An open API service indexing awesome lists of open source software.

https://github.com/livetocode/mongodb_nodejs_bug_01

Bug report: occasional loss of connectivity with a replicaset of 3 nodes, after a primary node change
https://github.com/livetocode/mongodb_nodejs_bug_01

Last synced: 11 months ago
JSON representation

Bug report: occasional loss of connectivity with a replicaset of 3 nodes, after a primary node change

Awesome Lists containing this project

README

          

# Bug report

## Title

Occasional loss of connectivity with a replicaset of 3 nodes, after a primary node change

## Details

In some rare cases, the MongoDB driver for NodeJS is not able to "survive" a change of the primary node, in the MongoDB cluster.

The following test cases will demonstrate the issue but you might have to run it for hours before it gets triggered!

Apparently, after a topology change of type ReplicaSetNoPrimary, the driver would not trigger a ReplicaSetWithPrimary and thus would miss the currently active primary node and the MongoDB queries would fails with the following errors:
- Server selection timed out after ...
- not primary and secondaryOk=false

This is a regression introduced in version 4.7 of the NodeJS MongoDB driver.

### Fix

The MongoDB team acknowledged this issue by releasing the new [4.12.0](https://github.com/mongodb/node-mongodb-native/releases/tag/v4.12.0) version, which contains the following statement:

Version 4.7.0 of the Node driver released an improvement to our server monitoring in FAAS environments by allowing the driver to skip monitoring events if there were more than one monitoring events in the queue when the monitoring code restarted.

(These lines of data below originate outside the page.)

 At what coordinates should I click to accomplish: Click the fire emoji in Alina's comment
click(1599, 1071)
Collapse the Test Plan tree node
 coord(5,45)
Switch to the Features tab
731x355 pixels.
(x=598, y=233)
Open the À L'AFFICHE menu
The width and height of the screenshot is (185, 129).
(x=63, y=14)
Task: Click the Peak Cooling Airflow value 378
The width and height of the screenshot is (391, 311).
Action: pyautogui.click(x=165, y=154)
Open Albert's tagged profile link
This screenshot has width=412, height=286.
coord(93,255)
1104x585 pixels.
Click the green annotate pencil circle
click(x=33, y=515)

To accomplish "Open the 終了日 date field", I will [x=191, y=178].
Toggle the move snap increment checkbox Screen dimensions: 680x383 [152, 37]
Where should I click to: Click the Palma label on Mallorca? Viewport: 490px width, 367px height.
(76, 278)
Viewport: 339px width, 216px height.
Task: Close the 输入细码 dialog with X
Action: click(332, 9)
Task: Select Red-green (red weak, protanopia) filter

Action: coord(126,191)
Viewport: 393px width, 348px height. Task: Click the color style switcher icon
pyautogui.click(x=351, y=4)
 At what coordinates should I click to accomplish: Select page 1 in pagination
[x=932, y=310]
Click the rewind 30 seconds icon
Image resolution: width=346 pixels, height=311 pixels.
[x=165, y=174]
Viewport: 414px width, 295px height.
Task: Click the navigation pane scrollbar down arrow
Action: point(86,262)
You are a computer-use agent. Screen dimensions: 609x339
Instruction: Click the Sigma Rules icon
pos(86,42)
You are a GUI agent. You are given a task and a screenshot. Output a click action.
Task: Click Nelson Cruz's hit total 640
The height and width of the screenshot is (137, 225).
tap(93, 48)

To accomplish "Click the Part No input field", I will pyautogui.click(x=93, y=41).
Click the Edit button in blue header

When skipping monitoring events that contained a topology change, the driver would incorrectly fail to update its view of the topology.

Version 4.12.0 fixes this issue by ensuring that the topology is always updated when monitoring events are processed.

## Test

We made a test suite to demonstrate the issues.

We deploy a MongoDB cluster configured as a Replicaset of 3 nodes, using the Percona operator for Kubernetes.

Then we run a chaos script that will change the version of the cluster every 10 minutes, in order to force a change of the primary node while upgrading the nodes.

In parallel, we run several tests cases that will issue 2 queries per second to the server.
We have a test case for each version of the MongoDB driver that we want to study, and we test both NodeJS and Python in order to demonstrate that this is not a bug related to MongoDB but to specific versions of its NodeJS drivers.

Finally, there is a Grafana dashboard to observe the results in live and compare the performance of those test cases.

### Requirements

#### Tools

Run the following bash script to verify that the required tools are properly installed:

`bash scripts/check-prerequisites.sh`

#### Cluster

You need a kubernetes cluster with at least 3 nodes and for each node 8 GB of Ram and 2 vCPUs.

You can provision such a cluster in GCP with GKE, or any other cloud provider.

You could also run your own cluster on your machine as long as you have 3 nodes (see k3d/k3s for instance).

Make sure the current configuration for the kubectl command points to the right cluster.

### Configuration

You can edit the file scripts/config.sh to adjust some options.

### Provisioning

Run the following script in order to provision the required services, such as MongoDB, Prometheus and Grafana:

`bash scripts/provision.sh`

### Deployment

Run the following script in order to deploy the different test cases in the cluster:

`bash scripts/deploy.sh`

### Dashboard

You can observe the results in live using the provided Grafana dashboard.
Just run this script and it will open a tunnel to the Grafana app and open it in your browser.
The username is 'admin' and the password is also 'admin'.

`bash scripts/open-dashboard.sh`

## Build

If you want to rebuild the images, you can change the DOCKER_ORG variable in the scripts/config.sh file to use your own account.

Then just run this script:

`bash scripts/build.sh`

Note that this script will build the images using two platforms (Arm64 and Amd64), to support both Apple M1 chips and regular AMD chips.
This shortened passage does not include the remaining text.